Even though he’s put up astronomical numbers, Gilliam uses his time with Clarkson to improve himself and become better prepared for his next go round on the football field.
“Since working with Steve, I’ve seen my footwork and arm strength become a lot better. I’m still working on everything including throwing on the run,” Gilliam said.
While he’s still carving his name on the recruiting trail, Gilliam is aware that his high school hasn’t always been a production factory for college football talent.
“We just haven’t had any good players come out of here in the last couple of years, but we should have a good team,” Gilliam said.
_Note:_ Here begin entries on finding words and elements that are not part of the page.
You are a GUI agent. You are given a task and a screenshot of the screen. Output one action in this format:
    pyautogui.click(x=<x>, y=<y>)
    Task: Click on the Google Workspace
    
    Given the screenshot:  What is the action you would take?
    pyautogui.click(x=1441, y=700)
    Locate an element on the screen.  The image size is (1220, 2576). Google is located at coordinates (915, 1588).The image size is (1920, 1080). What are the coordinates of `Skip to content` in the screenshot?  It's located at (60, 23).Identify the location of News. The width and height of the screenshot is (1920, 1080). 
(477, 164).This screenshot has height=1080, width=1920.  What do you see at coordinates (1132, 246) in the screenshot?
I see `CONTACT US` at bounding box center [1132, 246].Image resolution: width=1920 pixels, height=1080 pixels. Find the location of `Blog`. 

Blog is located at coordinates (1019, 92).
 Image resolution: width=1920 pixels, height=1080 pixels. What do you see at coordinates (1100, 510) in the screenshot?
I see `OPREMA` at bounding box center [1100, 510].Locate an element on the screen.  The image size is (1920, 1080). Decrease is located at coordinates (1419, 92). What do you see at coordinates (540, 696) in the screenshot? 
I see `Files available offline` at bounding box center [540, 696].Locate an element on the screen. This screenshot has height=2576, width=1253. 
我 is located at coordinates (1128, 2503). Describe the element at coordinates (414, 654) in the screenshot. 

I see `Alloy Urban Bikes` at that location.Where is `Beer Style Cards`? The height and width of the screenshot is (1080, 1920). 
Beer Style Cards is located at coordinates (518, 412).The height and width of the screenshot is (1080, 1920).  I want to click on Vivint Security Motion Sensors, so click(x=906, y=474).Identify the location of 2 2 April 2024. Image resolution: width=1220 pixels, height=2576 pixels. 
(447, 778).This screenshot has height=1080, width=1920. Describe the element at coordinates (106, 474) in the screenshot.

He’ll be taking unofficial visits to Boise State, Washington, Washington State, Oregon State and Cal this upcoming spring with the hope of landing more scholarship pledges from those schools.
“I think I want to make a decision before my senior year starts. That way, I can just focus on the season,” Gilliam said.
He’s not only picking up the recruiting flag that Cloney left behind, but Gilliam is itching to have his name mentioned among the echelon of 2016 quarterbacks, which includes K.J. Costello (Stanford commit), Devin Modster (11 scholarship offers), Armani Rogers (Cal commit), Kevin Davidson (Ivy League and PAC-12 interest) and Ian Book (seven scholarship offers).
Is Gilliam a sleeper among those quarterbacks?
“Yeah I think so,” Gilliam said. “I can compete with all of them.”